Sunday, 15 March 2015

This Girl Can

I never wanted to be the girl who let a break up break her. Unfortunately it happens to the best of us and despite my best intentions I let a break up break me. My self esteem has always been on shaky ground and quite frankly I can't ever remember a time when I've particularly liked what I saw in the mirror. The break up was very tough on me, I'd put myself out there and fell head over heels in love with somebody, who as it turns out did not feel the same way. One of my biggest weaknesses is that I define my self worth on my partner or relationship. This is also called codependency and is incredibly dangerous. After the break up I found myself suddenly alone for the first time in over 4 and a half years. I'd always had a boyfriend to act as my crutch and suddenly I was reluctantly alone.

My confidence took a nose dive. If the person I loved didn't want to be with me and didn't like me, why should I like and care about myself? I wallowed in the throes of self pity and low self esteem for 6 months. At times under eating and at times over eating. There were lots of tears. It was messy. As a person who has been 3 years self harm free (see here and here) it was a very difficult and challenging time for me and brought up some feelings I thought I'd worked through.

So after Christmas and some harsh words from my mother, I decided to do something about it. I signed up for a gym membership and spent an eye watering sum of money on a personal trainer.
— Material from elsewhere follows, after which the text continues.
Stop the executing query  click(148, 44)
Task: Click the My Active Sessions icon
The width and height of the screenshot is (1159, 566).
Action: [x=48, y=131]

I've always had a fear of the gym and judgement. 5 weeks ago I couldn't even run for a minute (not an understatement at all) and the thought of people watching me and laughing at my wobbly bum was too much for my poor little self esteem to handle. However, enter This Girl Can. I think we as women have a hard deal. We're expected to look perfect and be perfect, but god forbid we wobble and sweat in the process. It always feels like everyone else is doing and being better than you and the fear of judgement can hold you back.
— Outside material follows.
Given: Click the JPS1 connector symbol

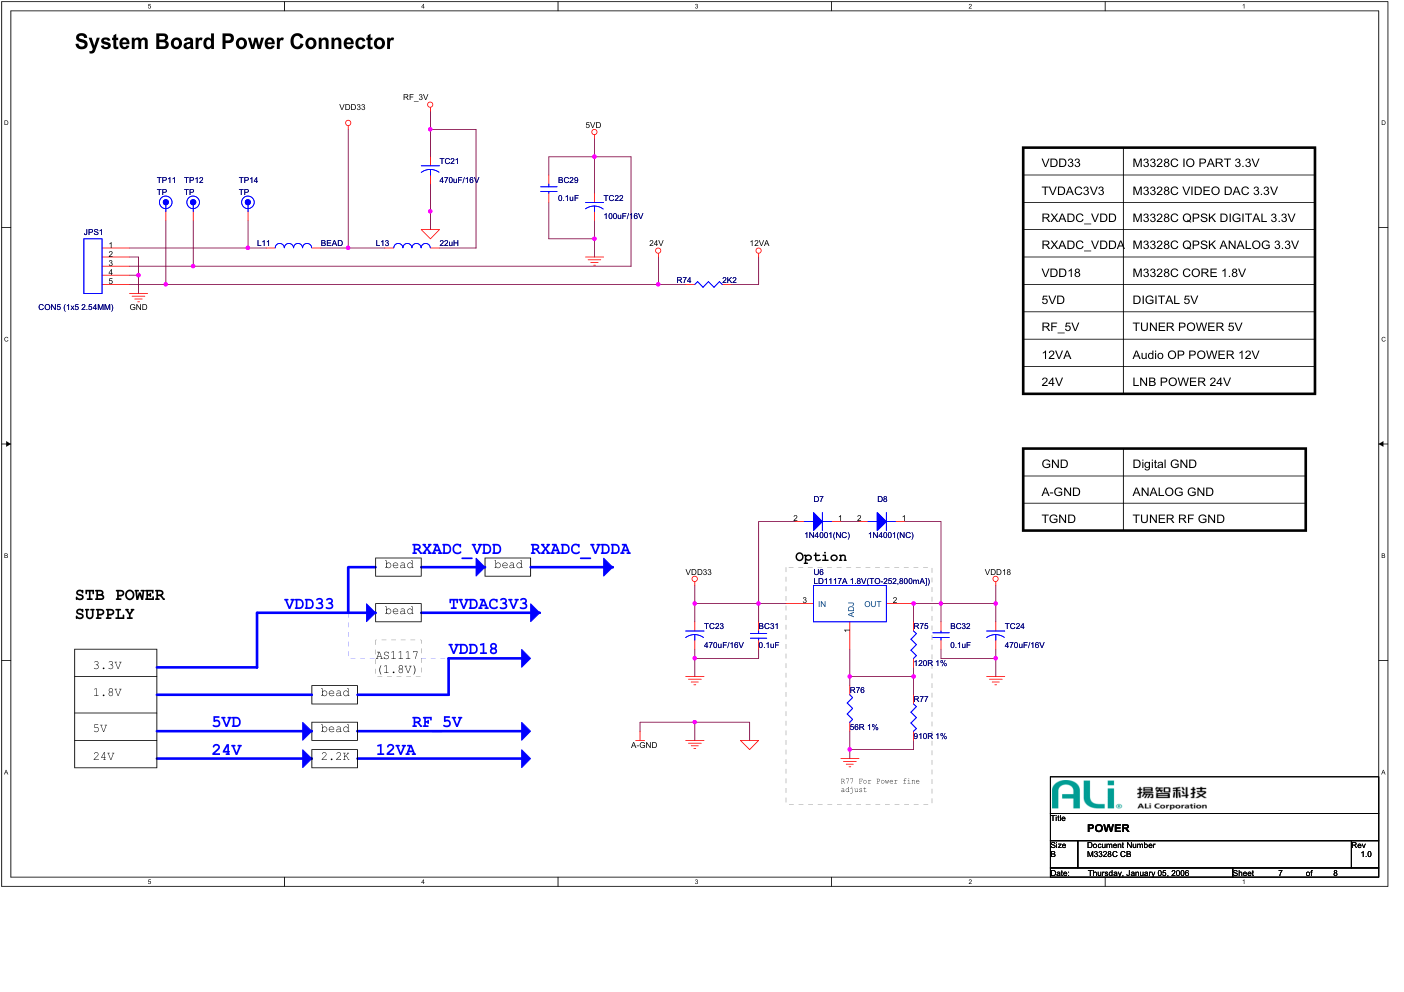Looking at the screenshot, I should coord(93,266).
As hard and horrible as the gym can be, it's given me something productive to occupy my time with. It's given me a purpose and it's become part of my routine, something I am loath to ignore. Every day when I make it to the gym and get that little bit faster and stronger, is a successful day for me.
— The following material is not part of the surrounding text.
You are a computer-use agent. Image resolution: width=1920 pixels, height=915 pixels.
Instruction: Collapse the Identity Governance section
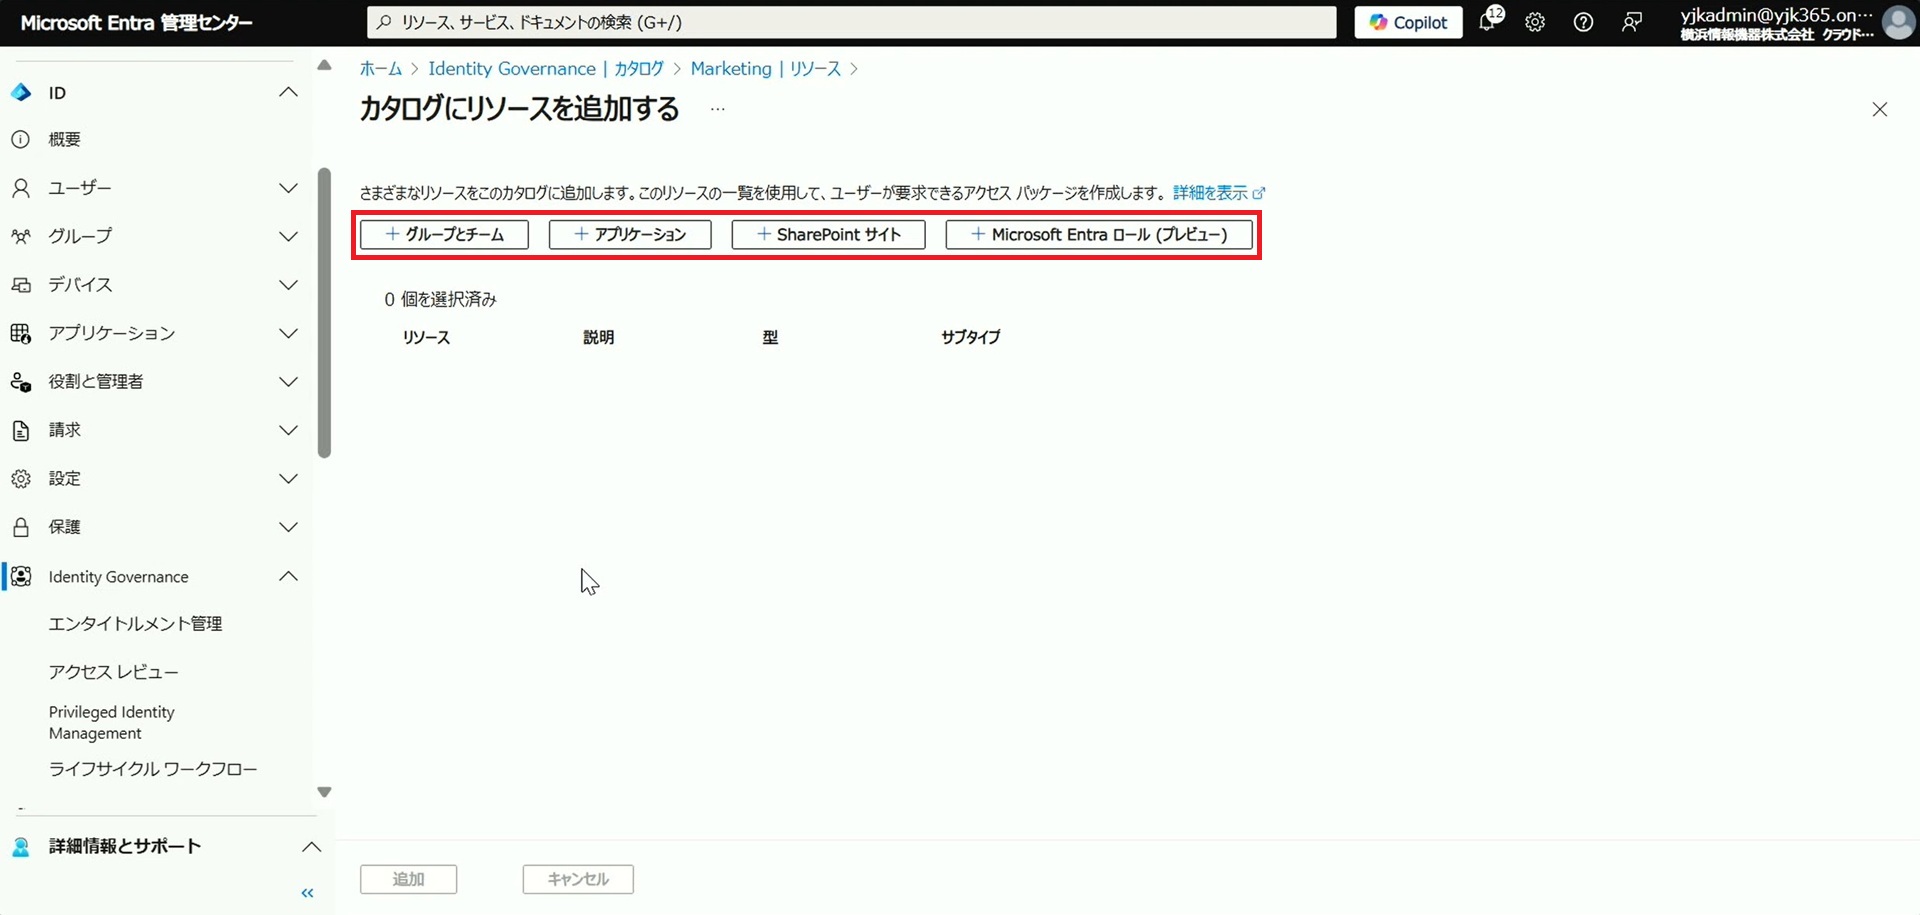288,576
I've had to learn the hard way, that 'self love' is just that. You have to learn to accept and love yourself, nobody else can do that for you. So the gym for me is about doing something for myself and finding some sort of acceptance with the only body I have. If I lose some pounds (preferably stones) along the road to self acceptance then that's a benefit too. I accept that I'm going to be slow, but I'm already faster than I was when I was sat on the couch. And to quote This Girl Can - I jiggle therefore I am.

It's not been easy, but my ex boyfriend's favourite saying was 'if it was easy then everybody would be doing it' so at least I have him to thank for that motto. That and when I run on the treadmill I imagine I'm running over the bodies of all the boys who ever wronged me because this girl certainly can.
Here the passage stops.